• _Source text_

+-------+

For the love of god, part 2
Oh, now he's going to be impossible to live with.
Damien Hirst, enfant terrible, became the most expensive living artist at auction last week (unlike with Peter Doig note the absence of a European modifier). With Larry Gagosian, Jay Jopling, and a diamond-studded $100 million skull in his corner, it almost makes one want to shout foul.
But there's no arguing with records. They are what they are. People set them. People break them -- breathtakingly quickly nowadays. Since the dawn of artistry, artists have succeeded in the market because of the patrons in their corner. In this case, patronage helped the 42-year-old figurehead of the Young British Artists dethrone American iconoclast Jasper Johns, 77, who'd held the record at auction for a living artist since 1989 when publisher S.I. Newhouse paid $17.1 million for the artist's False Start (1959). (This record was improved upon in May when Gagosian paid $17.4 million for Johns's Figure 4 (1959) at Christie's.) Newhouse subsequently sold False Start to entertainment mogul David Geffen, who sold it last year to hedge-fund manager Kenneth Griffin for a reported $80 million.

+-------+

• _Using the information_
(a) According to the article on Damien Hirst's auction record, how much did S.I. Newhouse pay for False Start in 1989?
(b) Write a continuation of the article on Damien Hirst's auction record, starting after its final sentence.

[Pixel coordinate grounding rows]
+-------+

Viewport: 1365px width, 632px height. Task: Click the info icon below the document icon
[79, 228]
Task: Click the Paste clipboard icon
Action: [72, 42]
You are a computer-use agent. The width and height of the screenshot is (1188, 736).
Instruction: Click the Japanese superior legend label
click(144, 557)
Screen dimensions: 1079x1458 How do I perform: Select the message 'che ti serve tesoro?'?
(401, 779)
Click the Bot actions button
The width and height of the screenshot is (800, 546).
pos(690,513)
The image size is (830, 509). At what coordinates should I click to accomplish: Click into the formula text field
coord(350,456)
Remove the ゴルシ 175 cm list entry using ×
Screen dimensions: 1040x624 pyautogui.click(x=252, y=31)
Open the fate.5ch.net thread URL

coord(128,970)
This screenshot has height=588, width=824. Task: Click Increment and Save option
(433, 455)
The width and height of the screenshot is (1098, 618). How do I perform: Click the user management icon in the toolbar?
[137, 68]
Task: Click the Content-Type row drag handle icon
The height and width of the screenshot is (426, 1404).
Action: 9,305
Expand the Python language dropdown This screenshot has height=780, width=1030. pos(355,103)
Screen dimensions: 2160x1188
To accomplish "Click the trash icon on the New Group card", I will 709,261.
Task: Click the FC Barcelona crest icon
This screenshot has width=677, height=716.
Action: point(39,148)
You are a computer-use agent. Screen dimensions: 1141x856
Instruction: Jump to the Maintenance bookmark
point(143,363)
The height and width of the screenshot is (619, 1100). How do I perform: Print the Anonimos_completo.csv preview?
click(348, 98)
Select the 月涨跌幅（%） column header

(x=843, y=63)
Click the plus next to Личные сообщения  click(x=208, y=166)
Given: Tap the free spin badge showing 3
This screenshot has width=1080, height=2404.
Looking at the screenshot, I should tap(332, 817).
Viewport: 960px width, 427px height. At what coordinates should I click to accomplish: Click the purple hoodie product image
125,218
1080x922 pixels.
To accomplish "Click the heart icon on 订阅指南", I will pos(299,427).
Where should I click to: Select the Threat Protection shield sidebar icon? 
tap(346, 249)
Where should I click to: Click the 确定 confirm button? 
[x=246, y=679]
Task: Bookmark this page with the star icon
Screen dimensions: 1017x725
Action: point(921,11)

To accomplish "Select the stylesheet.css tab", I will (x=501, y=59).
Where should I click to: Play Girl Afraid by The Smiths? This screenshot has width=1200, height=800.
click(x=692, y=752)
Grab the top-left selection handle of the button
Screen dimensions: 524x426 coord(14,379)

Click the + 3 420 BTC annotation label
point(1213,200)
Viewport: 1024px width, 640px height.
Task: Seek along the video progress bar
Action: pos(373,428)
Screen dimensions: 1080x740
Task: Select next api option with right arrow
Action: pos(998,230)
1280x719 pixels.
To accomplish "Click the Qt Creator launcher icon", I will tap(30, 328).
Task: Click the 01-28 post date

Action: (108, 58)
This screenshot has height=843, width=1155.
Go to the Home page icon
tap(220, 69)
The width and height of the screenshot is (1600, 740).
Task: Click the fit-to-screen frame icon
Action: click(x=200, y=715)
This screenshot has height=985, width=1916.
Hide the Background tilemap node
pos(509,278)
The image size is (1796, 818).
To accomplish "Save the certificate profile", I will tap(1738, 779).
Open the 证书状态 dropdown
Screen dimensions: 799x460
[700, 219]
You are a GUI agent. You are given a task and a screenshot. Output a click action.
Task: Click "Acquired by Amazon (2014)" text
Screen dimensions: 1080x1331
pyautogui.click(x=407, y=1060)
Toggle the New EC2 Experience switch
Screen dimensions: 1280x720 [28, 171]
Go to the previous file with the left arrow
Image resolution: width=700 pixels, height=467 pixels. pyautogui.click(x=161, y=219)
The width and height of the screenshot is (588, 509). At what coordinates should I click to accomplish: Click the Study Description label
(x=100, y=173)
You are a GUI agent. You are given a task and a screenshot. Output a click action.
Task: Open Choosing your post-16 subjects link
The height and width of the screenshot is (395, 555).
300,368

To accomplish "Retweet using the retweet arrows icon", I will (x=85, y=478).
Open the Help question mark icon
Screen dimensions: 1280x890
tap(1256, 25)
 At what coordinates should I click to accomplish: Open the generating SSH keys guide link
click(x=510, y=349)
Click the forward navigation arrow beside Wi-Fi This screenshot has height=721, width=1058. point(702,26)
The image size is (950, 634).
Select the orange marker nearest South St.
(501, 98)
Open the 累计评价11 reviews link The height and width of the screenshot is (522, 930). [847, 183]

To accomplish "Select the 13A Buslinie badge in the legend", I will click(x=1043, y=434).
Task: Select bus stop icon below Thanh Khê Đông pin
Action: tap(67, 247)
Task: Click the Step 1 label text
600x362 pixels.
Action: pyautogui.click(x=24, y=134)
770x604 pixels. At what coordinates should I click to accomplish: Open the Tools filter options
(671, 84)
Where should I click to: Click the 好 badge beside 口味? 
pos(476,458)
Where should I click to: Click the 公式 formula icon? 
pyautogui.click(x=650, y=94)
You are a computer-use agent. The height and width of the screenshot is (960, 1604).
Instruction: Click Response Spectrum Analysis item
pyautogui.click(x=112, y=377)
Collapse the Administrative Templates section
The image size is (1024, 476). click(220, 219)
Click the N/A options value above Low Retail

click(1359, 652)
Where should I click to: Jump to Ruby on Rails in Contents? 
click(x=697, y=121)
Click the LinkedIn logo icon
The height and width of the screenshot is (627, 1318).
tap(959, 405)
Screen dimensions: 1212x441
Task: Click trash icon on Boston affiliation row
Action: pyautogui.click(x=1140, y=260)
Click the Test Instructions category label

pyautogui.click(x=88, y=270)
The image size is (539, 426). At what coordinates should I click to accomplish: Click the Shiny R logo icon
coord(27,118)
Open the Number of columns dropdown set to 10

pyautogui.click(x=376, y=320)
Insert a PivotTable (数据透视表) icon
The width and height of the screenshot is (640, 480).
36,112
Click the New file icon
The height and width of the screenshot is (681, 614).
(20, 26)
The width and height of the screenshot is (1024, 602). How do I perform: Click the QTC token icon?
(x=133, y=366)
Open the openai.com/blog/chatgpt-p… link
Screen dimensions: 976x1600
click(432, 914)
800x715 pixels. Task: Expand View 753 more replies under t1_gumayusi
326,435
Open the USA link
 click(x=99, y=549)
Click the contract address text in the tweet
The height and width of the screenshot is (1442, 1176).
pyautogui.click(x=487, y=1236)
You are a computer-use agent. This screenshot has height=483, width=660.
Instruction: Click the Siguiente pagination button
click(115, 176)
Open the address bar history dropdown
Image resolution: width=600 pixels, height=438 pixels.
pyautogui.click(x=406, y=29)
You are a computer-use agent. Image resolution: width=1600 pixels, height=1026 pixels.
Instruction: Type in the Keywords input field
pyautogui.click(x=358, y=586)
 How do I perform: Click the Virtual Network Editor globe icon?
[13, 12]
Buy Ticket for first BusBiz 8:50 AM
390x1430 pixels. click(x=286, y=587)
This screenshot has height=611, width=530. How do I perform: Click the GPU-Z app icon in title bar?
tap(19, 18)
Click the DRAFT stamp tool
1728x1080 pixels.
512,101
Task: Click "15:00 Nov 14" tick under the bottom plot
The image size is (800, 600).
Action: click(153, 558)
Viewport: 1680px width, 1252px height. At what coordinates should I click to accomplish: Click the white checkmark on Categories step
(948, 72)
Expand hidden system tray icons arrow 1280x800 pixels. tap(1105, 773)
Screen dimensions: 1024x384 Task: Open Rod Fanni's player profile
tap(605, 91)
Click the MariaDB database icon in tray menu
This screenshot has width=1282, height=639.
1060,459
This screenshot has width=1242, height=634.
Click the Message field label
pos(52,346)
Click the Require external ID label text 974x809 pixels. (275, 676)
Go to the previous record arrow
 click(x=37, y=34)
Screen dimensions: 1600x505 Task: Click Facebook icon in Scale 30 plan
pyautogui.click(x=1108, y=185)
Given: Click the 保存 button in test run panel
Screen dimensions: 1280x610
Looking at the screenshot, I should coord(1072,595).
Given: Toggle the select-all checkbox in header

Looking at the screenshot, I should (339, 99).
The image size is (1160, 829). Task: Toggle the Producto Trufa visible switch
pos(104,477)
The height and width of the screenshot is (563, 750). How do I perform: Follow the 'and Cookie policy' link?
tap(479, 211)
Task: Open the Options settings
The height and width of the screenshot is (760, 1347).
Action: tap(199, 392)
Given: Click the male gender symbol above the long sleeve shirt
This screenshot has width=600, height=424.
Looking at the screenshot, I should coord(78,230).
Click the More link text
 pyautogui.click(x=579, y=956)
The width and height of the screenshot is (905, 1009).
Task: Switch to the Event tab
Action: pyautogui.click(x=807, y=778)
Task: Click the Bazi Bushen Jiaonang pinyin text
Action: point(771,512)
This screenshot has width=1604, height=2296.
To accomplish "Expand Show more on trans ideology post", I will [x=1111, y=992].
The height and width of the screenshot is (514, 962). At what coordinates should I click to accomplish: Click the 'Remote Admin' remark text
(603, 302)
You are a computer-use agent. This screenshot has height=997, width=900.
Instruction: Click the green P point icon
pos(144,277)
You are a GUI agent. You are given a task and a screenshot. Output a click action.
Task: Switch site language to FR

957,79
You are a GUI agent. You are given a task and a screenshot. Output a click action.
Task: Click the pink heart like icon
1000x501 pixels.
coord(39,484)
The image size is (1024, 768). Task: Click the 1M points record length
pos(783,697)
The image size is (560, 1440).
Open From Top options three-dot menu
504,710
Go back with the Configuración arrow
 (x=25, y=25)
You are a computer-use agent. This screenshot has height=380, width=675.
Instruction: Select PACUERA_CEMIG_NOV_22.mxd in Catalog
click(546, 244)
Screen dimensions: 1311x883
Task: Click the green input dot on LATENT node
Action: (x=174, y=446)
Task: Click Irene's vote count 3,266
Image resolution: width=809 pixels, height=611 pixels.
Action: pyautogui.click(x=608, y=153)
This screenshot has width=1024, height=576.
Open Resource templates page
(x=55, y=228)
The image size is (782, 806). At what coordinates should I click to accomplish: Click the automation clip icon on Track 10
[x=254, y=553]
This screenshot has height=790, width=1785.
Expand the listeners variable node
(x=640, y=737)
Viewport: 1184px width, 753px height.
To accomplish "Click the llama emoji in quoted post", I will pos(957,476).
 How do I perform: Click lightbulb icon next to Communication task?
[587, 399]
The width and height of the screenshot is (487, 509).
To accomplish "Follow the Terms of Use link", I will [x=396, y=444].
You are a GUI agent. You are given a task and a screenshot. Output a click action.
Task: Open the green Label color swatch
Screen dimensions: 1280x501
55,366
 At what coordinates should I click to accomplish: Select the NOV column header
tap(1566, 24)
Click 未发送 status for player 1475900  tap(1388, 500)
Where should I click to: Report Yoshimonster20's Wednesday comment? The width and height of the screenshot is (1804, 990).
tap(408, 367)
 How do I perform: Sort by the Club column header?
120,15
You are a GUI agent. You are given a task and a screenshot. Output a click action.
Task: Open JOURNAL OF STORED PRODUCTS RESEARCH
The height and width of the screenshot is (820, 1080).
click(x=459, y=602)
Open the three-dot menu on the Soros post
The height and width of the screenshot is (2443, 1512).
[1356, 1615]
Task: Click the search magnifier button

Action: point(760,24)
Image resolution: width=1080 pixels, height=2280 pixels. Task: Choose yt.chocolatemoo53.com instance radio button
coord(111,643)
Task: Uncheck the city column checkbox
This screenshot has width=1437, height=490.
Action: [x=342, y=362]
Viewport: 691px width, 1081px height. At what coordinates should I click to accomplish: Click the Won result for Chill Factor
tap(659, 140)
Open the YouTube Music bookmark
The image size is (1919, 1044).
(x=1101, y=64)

+-------+

• _Task-by-task answers_
(a) $17.1 million

(b)
Modern-day patronage also helped Hirst trump the most-expensive-living-European-artist-at-auction record set by the 84-year-old School of London painter Lucian Freud, grandson of Sigmund Freud and portraitist of the Queen, when his depiction of the late Bruce Bernard sold for 7.86 million pounds ($15.6 million) at Christie's the night before.
Lullaby Spring, the work that reset the contemporary art world when it fetched 9.6 million pounds ($19.2 million) at Sotheby's London on June 21, is one of four pill cabinets belonging to Hirst's take on that allegorical mainstay, the Four Seasons. The stainless steel cabinet contains 6,136 Easter-hued pharmaceuticals (unlike the 8,601 diamonds used for his high-security skull, the pills are hand-painted bronze placebos). In May, its more despondent counterpart, Lullaby Winter, summoned a record $7.4 million at Christie's.
Despite Hirst's coup, it was Freud's late buddy Francis Bacon who was the undisputed star of the recent auction sales of Impressionist & Modern and Contemporary & Postwar art in New York and London, which fetched nearly $2.5 billion altogether at Christie's, Sotheby's, and Phillips de Pury, including day sales.
Two paintings by Bacon alone racked up nearly $100 million in May and June. Bacon's 1978 Self Portrait (at right) fetched 21.58 pounds ($43 million) last week, the second highest price for the artist. His Study from Innocent X (1962) set a $52.6 million record at Sotheby's in New York just last month. All of which makes one wonder about Venice Biennale director Robert Storr's recent observation, "'Money talks but generally, when it comes to art's substance, it doesn't have much to say."' Maybe, but it sure does move it.